Document text:
---+---
Rick Sammon's Evolution of an Image illustrates the creative photographic process from start to finish. In this book, Canon Explorer of Light Rick Sammon pulls back the curtain to prove that creating amazing photographs is a well-thought-out process that involves several stages.
Comprising 50 case studies that examine photographs taken by Rick around the world in a wide variety of shooting situations, Evolution of an Image shows the power of creative thinking, getting it right in the camera, and the careful use of image processing using Lightroom.
By including his outtakes- and the reasons that he considers them outtakes- Rick suggests the steps that every photographer should take in order to improve their images. Combining technical advice with tips on lighting, composition and using Lightroom, this book will motivate and encourage those looking to evolve as creative photographers and digital darkroom artists.
---+---
What this task involves:
Return the part of the book description running from "Comprising 50 case" up to and including "processing using Lightroom.", copied word for word.

Information shown:
---+---
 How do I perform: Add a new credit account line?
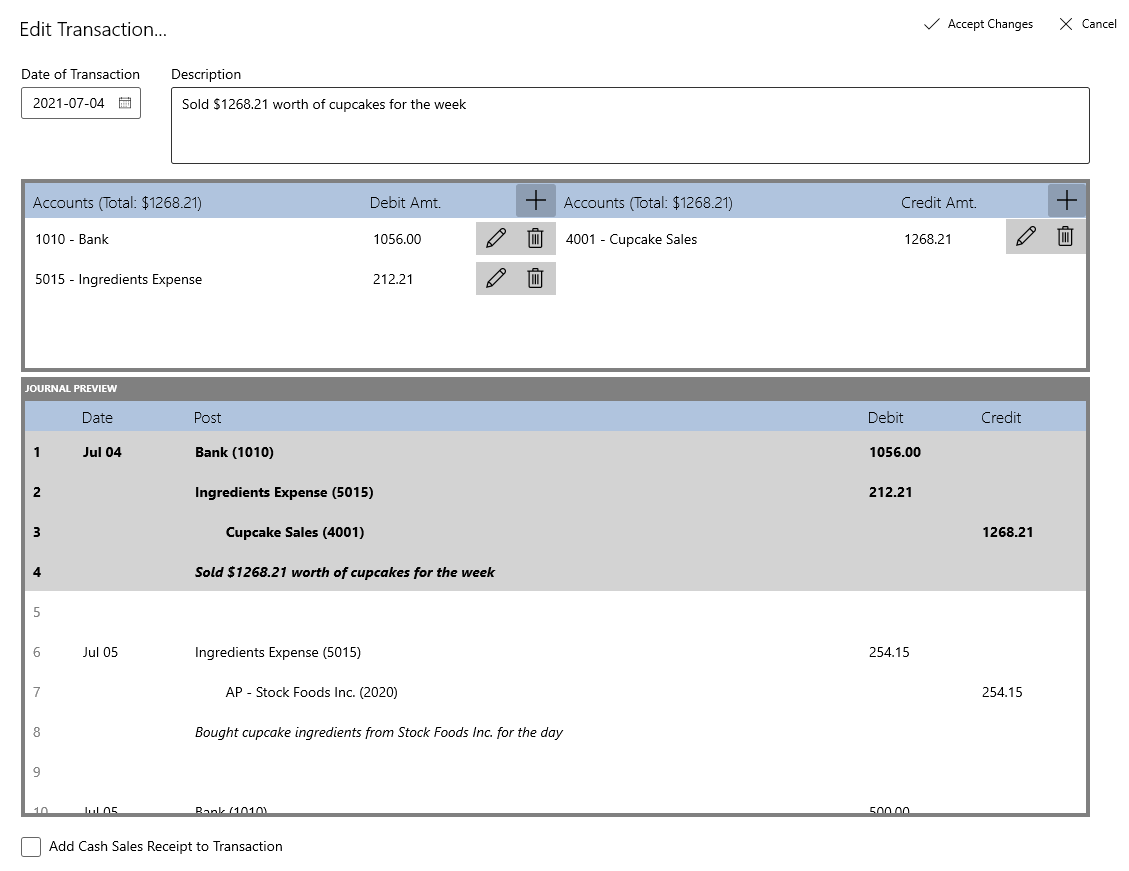tap(1067, 201)
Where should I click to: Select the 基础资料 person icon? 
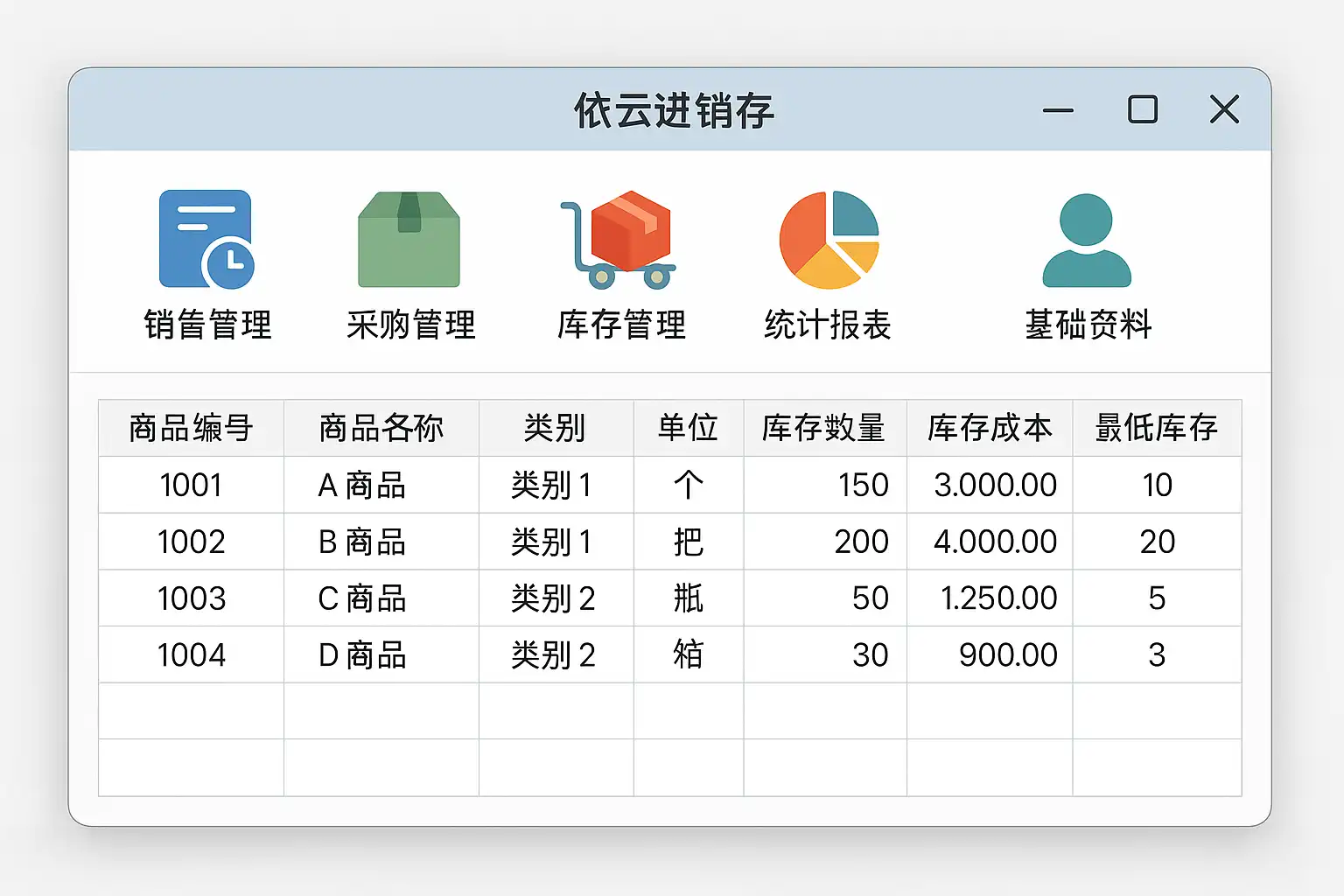1087,241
---+---
Answer for this exercise:
Comprising 50 case studies that examine photographs taken by Rick around the world in a wide variety of shooting situations, Evolution of an Image shows the power of creative thinking, getting it right in the camera, and the careful use of image processing using Lightroom.